Tudo isso, entretanto, não durou
muito tempo. Algo novo e extraordinário ocorreu. Os “diferentes” começaram a
desaparecer. Seus corpos, no entanto, nunca eram achados. Antes, porém, que aparecessem
boatos de extermínio, de assassinatos, ou coisas do tipo, ficou claro o que
estava acontecendo. Mas isso também não esclarecia muita coisa. Os diferentes estava se juntando em lugares
específicos. Saíram de suas casas e começaram a viver em áreas isoladas, não
muito longe de suas cidades, de suas comunidades. Eram tão determinados que
ninguém ousava ir atrás deles para convencê-los a voltar. Não sobrou um
diferente sequer que tivesse ficado com a família. Todos, sem exceção, estavam,
em alguma comunidade isolada, perto de suas cidades, pelo mundo afora. Não se
preocupavam com comida, com nada. Foi por muito pouco tempo, porém. Um dia, no
mesmo horário, em todo o mundo, uma névoa branca, luminosa, envolveu a todos,
e, alguns segundos depois, todos os diferentes, sem exceção, haviam
desaparecido.
Havia uma mistura de tristeza, de
alívio, de sabe-se lá o quê! Arrebatamento? Uma raça mais avançada, com remotas
e desconhecidas máquinas, tinha levado embora uma quantidade inusitada de
espécimes humanos para estudo?
O povo precisava continuar vivendo
e, mesmo diante de tão inéditos e estranhos fatos, a rotina continuou. O que
quase ninguém percebia é que todos os fatos relacionados com a vida dos “diferentes”

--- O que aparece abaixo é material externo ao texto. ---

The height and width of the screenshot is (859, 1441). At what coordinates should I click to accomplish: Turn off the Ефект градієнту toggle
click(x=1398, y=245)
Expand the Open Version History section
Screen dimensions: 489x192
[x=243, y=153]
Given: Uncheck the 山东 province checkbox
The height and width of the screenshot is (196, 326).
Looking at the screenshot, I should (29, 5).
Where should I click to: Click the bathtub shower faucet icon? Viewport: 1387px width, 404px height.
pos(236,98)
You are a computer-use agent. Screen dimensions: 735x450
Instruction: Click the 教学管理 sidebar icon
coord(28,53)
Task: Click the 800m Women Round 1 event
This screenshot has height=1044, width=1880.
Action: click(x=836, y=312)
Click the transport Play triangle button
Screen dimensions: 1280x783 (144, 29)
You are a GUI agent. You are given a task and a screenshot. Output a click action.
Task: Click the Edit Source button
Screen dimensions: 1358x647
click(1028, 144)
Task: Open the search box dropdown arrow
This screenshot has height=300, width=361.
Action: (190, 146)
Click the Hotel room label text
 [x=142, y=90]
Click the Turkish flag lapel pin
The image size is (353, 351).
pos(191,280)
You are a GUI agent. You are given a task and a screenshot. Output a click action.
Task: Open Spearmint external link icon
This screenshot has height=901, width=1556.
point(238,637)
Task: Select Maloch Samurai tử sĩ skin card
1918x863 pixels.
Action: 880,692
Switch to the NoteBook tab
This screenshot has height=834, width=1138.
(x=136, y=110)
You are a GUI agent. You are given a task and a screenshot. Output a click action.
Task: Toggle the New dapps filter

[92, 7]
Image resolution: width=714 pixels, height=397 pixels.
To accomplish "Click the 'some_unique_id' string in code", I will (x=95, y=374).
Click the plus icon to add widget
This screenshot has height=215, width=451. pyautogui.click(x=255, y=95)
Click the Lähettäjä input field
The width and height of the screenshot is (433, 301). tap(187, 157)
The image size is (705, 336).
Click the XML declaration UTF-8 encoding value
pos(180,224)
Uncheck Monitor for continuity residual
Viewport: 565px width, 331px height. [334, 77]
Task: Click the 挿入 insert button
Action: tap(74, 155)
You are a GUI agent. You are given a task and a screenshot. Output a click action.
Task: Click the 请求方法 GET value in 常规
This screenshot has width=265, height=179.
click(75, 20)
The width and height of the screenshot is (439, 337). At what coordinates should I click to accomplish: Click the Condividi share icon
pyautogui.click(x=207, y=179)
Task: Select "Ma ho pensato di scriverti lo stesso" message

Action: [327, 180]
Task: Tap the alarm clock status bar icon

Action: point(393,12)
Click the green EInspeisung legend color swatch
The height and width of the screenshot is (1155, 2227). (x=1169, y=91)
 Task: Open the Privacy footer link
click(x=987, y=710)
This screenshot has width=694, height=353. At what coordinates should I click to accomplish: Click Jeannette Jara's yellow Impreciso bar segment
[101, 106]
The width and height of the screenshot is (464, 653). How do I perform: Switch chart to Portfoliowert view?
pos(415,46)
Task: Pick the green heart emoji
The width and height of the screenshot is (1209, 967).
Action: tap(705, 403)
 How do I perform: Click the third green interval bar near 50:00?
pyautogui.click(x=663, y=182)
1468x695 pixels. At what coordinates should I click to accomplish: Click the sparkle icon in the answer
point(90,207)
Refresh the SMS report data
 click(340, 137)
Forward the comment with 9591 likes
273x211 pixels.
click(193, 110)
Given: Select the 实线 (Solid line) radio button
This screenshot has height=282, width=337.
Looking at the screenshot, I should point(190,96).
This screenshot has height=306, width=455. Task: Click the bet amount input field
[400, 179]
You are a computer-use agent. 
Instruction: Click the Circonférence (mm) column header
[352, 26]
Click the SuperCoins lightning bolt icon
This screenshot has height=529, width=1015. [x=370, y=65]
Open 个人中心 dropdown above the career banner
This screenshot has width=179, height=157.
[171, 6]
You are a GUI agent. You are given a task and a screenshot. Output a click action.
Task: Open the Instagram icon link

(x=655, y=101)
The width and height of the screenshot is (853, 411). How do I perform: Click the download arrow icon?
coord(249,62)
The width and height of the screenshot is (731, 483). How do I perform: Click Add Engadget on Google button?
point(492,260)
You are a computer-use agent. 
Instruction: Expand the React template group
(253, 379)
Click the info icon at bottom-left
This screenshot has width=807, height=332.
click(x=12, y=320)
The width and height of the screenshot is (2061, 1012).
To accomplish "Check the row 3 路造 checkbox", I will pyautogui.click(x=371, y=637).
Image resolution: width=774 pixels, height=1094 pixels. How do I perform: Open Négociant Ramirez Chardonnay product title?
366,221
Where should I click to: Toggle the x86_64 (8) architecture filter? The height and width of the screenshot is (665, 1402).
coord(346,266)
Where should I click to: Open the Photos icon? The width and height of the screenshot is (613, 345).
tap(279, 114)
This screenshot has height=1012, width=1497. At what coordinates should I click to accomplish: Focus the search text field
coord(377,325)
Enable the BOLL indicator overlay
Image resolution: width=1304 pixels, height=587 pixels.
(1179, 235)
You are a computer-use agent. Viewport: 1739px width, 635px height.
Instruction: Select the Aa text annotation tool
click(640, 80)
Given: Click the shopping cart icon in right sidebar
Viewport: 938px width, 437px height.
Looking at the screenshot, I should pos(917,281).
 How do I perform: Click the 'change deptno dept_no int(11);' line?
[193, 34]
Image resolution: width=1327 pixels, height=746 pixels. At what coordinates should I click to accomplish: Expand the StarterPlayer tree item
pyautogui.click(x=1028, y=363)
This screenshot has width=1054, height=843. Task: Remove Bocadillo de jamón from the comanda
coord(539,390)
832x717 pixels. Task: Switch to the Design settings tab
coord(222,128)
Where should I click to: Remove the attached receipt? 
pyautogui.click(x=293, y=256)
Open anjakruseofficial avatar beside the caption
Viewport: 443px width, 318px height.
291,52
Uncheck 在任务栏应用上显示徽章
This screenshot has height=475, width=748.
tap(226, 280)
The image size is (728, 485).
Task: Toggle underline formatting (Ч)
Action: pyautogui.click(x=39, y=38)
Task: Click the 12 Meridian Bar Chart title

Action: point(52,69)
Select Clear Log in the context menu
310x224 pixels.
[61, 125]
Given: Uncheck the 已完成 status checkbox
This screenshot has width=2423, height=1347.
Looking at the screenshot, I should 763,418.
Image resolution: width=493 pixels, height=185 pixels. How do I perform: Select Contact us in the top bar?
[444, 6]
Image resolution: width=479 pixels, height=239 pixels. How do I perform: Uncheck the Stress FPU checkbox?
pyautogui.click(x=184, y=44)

começaram a sumir da lembrança das pessoas, tanto quanto suas próprias imagens.
Desta forma, processava-se uma espécie de novo passado, se é que tal coisa
possa existir. Não se sabe se havia relação com isso, mas muita coisa mudou na
paisagem e até algumas na geografia. Algumas casas e prédios desapareceram e
outros surgiram. Era como se uma nova realidade, que se adaptava aos que
ficaram, tivesse se formado. Havia no ar uma mistura de surpresa e de tristeza.
Foi então que alguns governos informaram que a grande névoa que tinha coberto
tudo na época do desparecimento dos diferentes, na verdade tinha coberto apenas
os que ficaram. Os diferentes foram para lugares onde a grande luz branca não
tinha alcançado. Isso queria dizer que, quem tinha sumido não eram os
diferentes, éramos nós. Em outras palavras, os “diferentes” éramos nós. Fazia
sentido, nosso mundo praticamente não existia mais, tanto ele tinha mudado. Os
diferentes é que tinham restado e ficado para repovoar a terra. Nós estávamos
em algum lugar diferente. Num outro universo, talvez? Alguns falavam até em
realidade virtual.
Para ser sincero, agora quase
ninguém discute mais isso. Eu ainda falo um pouco sobre o assunto e conheço uns
outros poucos que também o fazem. A grande maioria não tem a menor ideia, não
se lembra de nada. Para eles o mundo sempre foi assim, nunca houve os
diferentes. Essa história de “diferentes” é coisa de gente louca. Alguns loucos
que existem por aí. Loucos como eu.
Ultimamente tenho pensado a mesma
coisa. Que talvez nunca tenha havido os diferentes, que talvez a maioria das
pessoas tenha razão. Aos poucos eu vou me convencendo de que foi tudo uma
ilusão. Talvez seja melhor assim, talvez eu finalmente tenha um pouco de paz.